Naar het overzicht
van stukken over GENEESKUNDE
Het is al geruime tijd bekend dat heel- en vroedmeester Dirk Rutger Hanzon per 1 oktober 1828 de Ommerschans zal verlaten en naar Oldemark gaat. Al in het nummer van november 1827 van het maandblad Vriend des Vaderlands schrijft de Commissie van Toevoorzigt erover, p 911. Ze voegen eraan toe dat er al gewerkt wordt aan opvolging en dat ze wel weten wie ze graag zouden willen dat Hanzon opvolgt als verantwoordelijke voor de gezondheidszorg op de Ommerschans. Met P.K. bedoelen ze de permanente commissie:
De P. K. heeft intusschen de noodige voorloopige maatregelen genomen, om hem door eenen geschikten opvolger vervangen te krijgen.
Het zou eene voor ons gevoel streelende gewaarwording zijn, indien zij termen kon vinden, om die geneeskundige dienst weder toe te vertrouwen aan dienzelfden onvrijwilligen bewoner van het gesticht, waarvan uwe gecornmitteerden in hun rapport over 1824, gewag maakten, en omtrent wiens kunstmatige geschiktbeid, de eerst ondergeteekende zich allezins overtuigd houdt.
Ongelukkig, dat er omstandigheden hadden plaats gehad, welke het der P. K. in der tijd noodig hadden doen oordeelen, hem die geneeskundige dienst niet meer toe te vertrouwen;
welligt heeft zij daartoe thans meerdere ruimte; en het denkbeeld, om eenen afgedwaalden weder op het regte spoor te brengen en met bekwaamheid winst te doen, kan haar welligt daar henen leiden, om ten dezen nog eene proeve te nemen.
Ze noemen geen namen, dus die vul ik hier maar in. De eerste ondertekenaar van dit verslag is Florentinus Jacobus van Maanen, die zelf medicus is. De persoon die ze bedoelen is Douwe Petrus van Steenwijk en met de 'omstandigheden' waardoor die eerder moest aftreden bedoelen ze het ingrijpen van prins Frederik die in 1826 niet wilde dat een ex-alcoholist de geneeskunde op de Ommerschans beoefent.

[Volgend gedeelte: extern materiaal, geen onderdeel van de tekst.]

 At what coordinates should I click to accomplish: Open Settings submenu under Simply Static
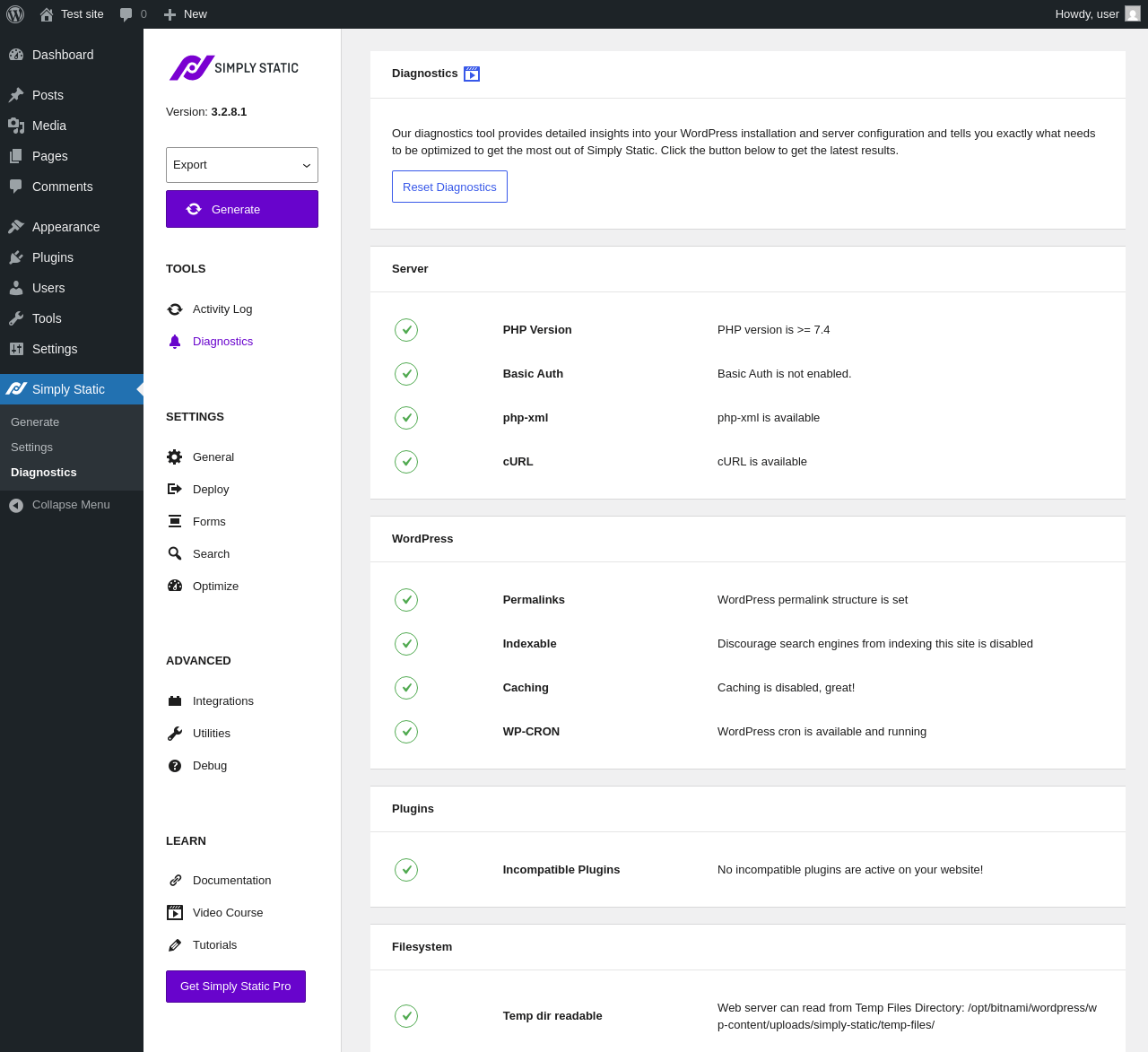pos(32,448)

Inmiddels lijken die 'omstandigheden' niet meer zo te tellen. De nood is namelijk hoog. En op 19 september 1828, dus vlak voor het vertrek van Hanzon, schrijft directeur der koloniën Wouter Visser aan de permanente commissie, brief met nummer 427A invnr 93:
Ik maak van deze gelegenheid gebruik de Perm Komm te verzoeken mij ook hare intentie te willen mededeelen, betrekkelijk de geneeskundige dienst te Ommerschans na het vertrek des Heeren Hanson op de 1o October aanstaande, wijl het mij uit de oproeping in de Haarlemsche Courant gebleken is, dat nog geen opvolger is benoemd.
Ik voor mij zie geen ander middel dan onze toevlugt te nemen tot van Steenwijk, in tijd van nood toch houd men zich aan één stroo halm vast, gelukkig dat de Heer Harloff op den 24e dezer kan schrijven "De zieken worden dagelijks minder, en ik herinner mij niet de bevolking sedert lange zoo gezond gekend te hebben."
Genoemd Harloff is de adjunct-directeur van de Ommerschans. De permanente commissie gaat akkoord met dit voorstel (en trotseert dus prins Frederik). Het betekent het einde van de plannen van Douwe Petrus van Steenwijk om met dokter Hanzon mee te gaan naar Oldemakr. Vanaf 1 oktober 1828is hij weer geneesheer op de Ommerschans.